Can you reproduce all of the material below word for word, line by line?
------ Data for the task ------
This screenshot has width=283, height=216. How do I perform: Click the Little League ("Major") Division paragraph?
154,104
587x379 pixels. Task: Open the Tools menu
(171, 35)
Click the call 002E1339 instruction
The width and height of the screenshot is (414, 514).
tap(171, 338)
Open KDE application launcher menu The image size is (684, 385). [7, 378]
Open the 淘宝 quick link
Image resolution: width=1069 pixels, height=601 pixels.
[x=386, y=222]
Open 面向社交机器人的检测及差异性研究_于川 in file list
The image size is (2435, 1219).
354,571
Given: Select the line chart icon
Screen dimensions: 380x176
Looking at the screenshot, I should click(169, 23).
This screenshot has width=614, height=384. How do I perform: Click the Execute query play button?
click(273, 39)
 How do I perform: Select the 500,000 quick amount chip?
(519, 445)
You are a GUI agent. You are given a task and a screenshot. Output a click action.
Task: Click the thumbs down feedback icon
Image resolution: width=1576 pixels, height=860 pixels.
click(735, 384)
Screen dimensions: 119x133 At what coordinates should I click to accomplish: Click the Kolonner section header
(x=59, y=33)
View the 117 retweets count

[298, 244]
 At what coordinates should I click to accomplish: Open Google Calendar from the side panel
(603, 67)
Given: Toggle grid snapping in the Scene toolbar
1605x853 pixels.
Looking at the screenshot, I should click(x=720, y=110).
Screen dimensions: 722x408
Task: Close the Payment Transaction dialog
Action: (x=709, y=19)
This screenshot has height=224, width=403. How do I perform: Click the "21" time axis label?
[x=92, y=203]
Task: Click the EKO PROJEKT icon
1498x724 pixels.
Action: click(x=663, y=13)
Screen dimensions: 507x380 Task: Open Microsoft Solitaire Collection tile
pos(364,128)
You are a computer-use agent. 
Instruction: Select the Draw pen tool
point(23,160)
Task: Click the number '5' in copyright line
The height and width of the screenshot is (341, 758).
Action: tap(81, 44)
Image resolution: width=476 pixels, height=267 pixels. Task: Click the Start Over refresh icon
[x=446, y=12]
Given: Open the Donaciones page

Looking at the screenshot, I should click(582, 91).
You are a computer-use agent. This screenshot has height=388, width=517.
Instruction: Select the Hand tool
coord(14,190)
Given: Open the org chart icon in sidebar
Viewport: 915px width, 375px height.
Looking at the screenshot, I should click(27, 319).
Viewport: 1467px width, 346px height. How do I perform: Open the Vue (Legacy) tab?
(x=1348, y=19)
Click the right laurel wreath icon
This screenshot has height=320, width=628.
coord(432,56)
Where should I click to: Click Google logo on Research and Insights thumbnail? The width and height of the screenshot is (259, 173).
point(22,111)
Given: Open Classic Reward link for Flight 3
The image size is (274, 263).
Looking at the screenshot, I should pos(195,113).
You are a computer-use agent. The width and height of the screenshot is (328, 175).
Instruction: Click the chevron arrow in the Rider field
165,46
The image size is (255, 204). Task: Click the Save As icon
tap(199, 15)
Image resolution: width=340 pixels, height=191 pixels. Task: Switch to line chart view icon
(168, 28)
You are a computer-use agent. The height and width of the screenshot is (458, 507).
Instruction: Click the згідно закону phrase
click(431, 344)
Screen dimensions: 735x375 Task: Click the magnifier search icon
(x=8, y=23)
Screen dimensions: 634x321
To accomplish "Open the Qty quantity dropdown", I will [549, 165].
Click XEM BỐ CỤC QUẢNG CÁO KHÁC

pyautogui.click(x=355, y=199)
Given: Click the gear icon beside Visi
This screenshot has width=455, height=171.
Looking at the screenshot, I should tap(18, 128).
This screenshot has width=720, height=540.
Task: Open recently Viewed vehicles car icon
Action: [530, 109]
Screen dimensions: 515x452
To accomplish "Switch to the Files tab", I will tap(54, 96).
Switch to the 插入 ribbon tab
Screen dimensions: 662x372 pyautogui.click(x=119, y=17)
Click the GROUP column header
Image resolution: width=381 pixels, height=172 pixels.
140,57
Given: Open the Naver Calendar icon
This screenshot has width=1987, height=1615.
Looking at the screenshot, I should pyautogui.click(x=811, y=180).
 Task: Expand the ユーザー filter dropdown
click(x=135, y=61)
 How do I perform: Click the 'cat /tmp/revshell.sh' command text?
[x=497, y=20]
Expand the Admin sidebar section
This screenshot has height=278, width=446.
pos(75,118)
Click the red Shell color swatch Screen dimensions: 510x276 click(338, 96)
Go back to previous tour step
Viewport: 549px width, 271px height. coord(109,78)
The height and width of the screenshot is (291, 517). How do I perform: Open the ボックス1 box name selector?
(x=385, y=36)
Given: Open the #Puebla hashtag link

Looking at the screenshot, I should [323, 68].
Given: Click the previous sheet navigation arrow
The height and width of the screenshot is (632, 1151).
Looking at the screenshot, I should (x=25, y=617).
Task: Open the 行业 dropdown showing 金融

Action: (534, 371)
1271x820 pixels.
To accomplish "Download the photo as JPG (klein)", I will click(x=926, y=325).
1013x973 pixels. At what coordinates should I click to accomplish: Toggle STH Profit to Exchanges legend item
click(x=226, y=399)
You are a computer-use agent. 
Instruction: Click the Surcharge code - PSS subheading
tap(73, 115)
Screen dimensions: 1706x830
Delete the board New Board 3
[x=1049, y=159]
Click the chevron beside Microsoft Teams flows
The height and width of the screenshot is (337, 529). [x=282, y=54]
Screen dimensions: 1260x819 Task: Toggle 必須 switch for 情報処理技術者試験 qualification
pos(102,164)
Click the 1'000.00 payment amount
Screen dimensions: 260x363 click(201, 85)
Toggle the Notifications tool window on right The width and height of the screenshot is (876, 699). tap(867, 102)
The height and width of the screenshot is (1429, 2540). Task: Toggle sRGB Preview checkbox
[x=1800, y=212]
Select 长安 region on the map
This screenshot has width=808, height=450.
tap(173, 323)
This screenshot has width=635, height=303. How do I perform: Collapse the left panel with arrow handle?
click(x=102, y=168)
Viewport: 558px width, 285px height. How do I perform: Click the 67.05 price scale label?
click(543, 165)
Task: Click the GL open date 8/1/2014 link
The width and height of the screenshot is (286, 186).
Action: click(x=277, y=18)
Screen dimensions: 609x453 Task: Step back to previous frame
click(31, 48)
------
* _Full answer_
This screenshot has width=283, height=216. How do I perform: Click the Little League ("Major") Division paragraph?
154,104
587x379 pixels. Task: Open the Tools menu
(171, 35)
Click the call 002E1339 instruction
The width and height of the screenshot is (414, 514).
tap(171, 338)
Open KDE application launcher menu The image size is (684, 385). [7, 378]
Open the 淘宝 quick link
Image resolution: width=1069 pixels, height=601 pixels.
[x=386, y=222]
Open 面向社交机器人的检测及差异性研究_于川 in file list
The image size is (2435, 1219).
354,571
Given: Select the line chart icon
Screen dimensions: 380x176
Looking at the screenshot, I should click(169, 23).
This screenshot has width=614, height=384. How do I perform: Click the Execute query play button?
click(273, 39)
 How do I perform: Select the 500,000 quick amount chip?
(519, 445)
You are a GUI agent. You are given a task and a screenshot. Output a click action.
Task: Click the thumbs down feedback icon
Image resolution: width=1576 pixels, height=860 pixels.
click(735, 384)
Screen dimensions: 119x133 At what coordinates should I click to accomplish: Click the Kolonner section header
(x=59, y=33)
View the 117 retweets count

[298, 244]
 At what coordinates should I click to accomplish: Open Google Calendar from the side panel
(603, 67)
Given: Toggle grid snapping in the Scene toolbar
1605x853 pixels.
Looking at the screenshot, I should click(x=720, y=110).
Screen dimensions: 722x408
Task: Close the Payment Transaction dialog
Action: (x=709, y=19)
This screenshot has height=224, width=403. How do I perform: Click the "21" time axis label?
[x=92, y=203]
Task: Click the EKO PROJEKT icon
1498x724 pixels.
Action: click(x=663, y=13)
Screen dimensions: 507x380 Task: Open Microsoft Solitaire Collection tile
pos(364,128)
You are a computer-use agent. 
Instruction: Select the Draw pen tool
point(23,160)
Task: Click the number '5' in copyright line
The height and width of the screenshot is (341, 758).
Action: tap(81, 44)
Image resolution: width=476 pixels, height=267 pixels. Task: Click the Start Over refresh icon
[x=446, y=12]
Given: Open the Donaciones page

Looking at the screenshot, I should click(582, 91).
You are a computer-use agent. This screenshot has height=388, width=517.
Instruction: Select the Hand tool
coord(14,190)
Given: Open the org chart icon in sidebar
Viewport: 915px width, 375px height.
Looking at the screenshot, I should click(27, 319).
Viewport: 1467px width, 346px height. How do I perform: Open the Vue (Legacy) tab?
(x=1348, y=19)
Click the right laurel wreath icon
This screenshot has height=320, width=628.
coord(432,56)
Where should I click to: Click Google logo on Research and Insights thumbnail? The width and height of the screenshot is (259, 173).
point(22,111)
Given: Open Classic Reward link for Flight 3
The image size is (274, 263).
Looking at the screenshot, I should pos(195,113).
You are a computer-use agent. The width and height of the screenshot is (328, 175).
Instruction: Click the chevron arrow in the Rider field
165,46
The image size is (255, 204). Task: Click the Save As icon
tap(199, 15)
Image resolution: width=340 pixels, height=191 pixels. Task: Switch to line chart view icon
(168, 28)
You are a computer-use agent. The height and width of the screenshot is (458, 507).
Instruction: Click the згідно закону phrase
click(431, 344)
Screen dimensions: 735x375 Task: Click the magnifier search icon
(x=8, y=23)
Screen dimensions: 634x321
To accomplish "Open the Qty quantity dropdown", I will [549, 165].
Click XEM BỐ CỤC QUẢNG CÁO KHÁC

pyautogui.click(x=355, y=199)
Given: Click the gear icon beside Visi
This screenshot has width=455, height=171.
Looking at the screenshot, I should tap(18, 128).
This screenshot has width=720, height=540.
Task: Open recently Viewed vehicles car icon
Action: [530, 109]
Screen dimensions: 515x452
To accomplish "Switch to the Files tab", I will tap(54, 96).
Switch to the 插入 ribbon tab
Screen dimensions: 662x372 pyautogui.click(x=119, y=17)
Click the GROUP column header
Image resolution: width=381 pixels, height=172 pixels.
140,57
Given: Open the Naver Calendar icon
This screenshot has width=1987, height=1615.
Looking at the screenshot, I should pyautogui.click(x=811, y=180).
 Task: Expand the ユーザー filter dropdown
click(x=135, y=61)
 How do I perform: Click the 'cat /tmp/revshell.sh' command text?
[x=497, y=20]
Expand the Admin sidebar section
This screenshot has height=278, width=446.
pos(75,118)
Click the red Shell color swatch Screen dimensions: 510x276 click(338, 96)
Go back to previous tour step
Viewport: 549px width, 271px height. coord(109,78)
The height and width of the screenshot is (291, 517). How do I perform: Open the ボックス1 box name selector?
(x=385, y=36)
Given: Open the #Puebla hashtag link

Looking at the screenshot, I should [323, 68].
Given: Click the previous sheet navigation arrow
The height and width of the screenshot is (632, 1151).
Looking at the screenshot, I should (x=25, y=617).
Task: Open the 行业 dropdown showing 金融

Action: (534, 371)
1271x820 pixels.
To accomplish "Download the photo as JPG (klein)", I will click(x=926, y=325).
1013x973 pixels. At what coordinates should I click to accomplish: Toggle STH Profit to Exchanges legend item
click(x=226, y=399)
You are a computer-use agent. 
Instruction: Click the Surcharge code - PSS subheading
tap(73, 115)
Screen dimensions: 1706x830
Delete the board New Board 3
[x=1049, y=159]
Click the chevron beside Microsoft Teams flows
The height and width of the screenshot is (337, 529). [x=282, y=54]
Screen dimensions: 1260x819 Task: Toggle 必須 switch for 情報処理技術者試験 qualification
pos(102,164)
Click the 1'000.00 payment amount
Screen dimensions: 260x363 click(201, 85)
Toggle the Notifications tool window on right The width and height of the screenshot is (876, 699). tap(867, 102)
The height and width of the screenshot is (1429, 2540). Task: Toggle sRGB Preview checkbox
[x=1800, y=212]
Select 长安 region on the map
This screenshot has width=808, height=450.
tap(173, 323)
This screenshot has width=635, height=303. How do I perform: Collapse the left panel with arrow handle?
click(x=102, y=168)
Viewport: 558px width, 285px height. How do I perform: Click the 67.05 price scale label?
click(543, 165)
Task: Click the GL open date 8/1/2014 link
The width and height of the screenshot is (286, 186).
Action: click(x=277, y=18)
Screen dimensions: 609x453 Task: Step back to previous frame
click(31, 48)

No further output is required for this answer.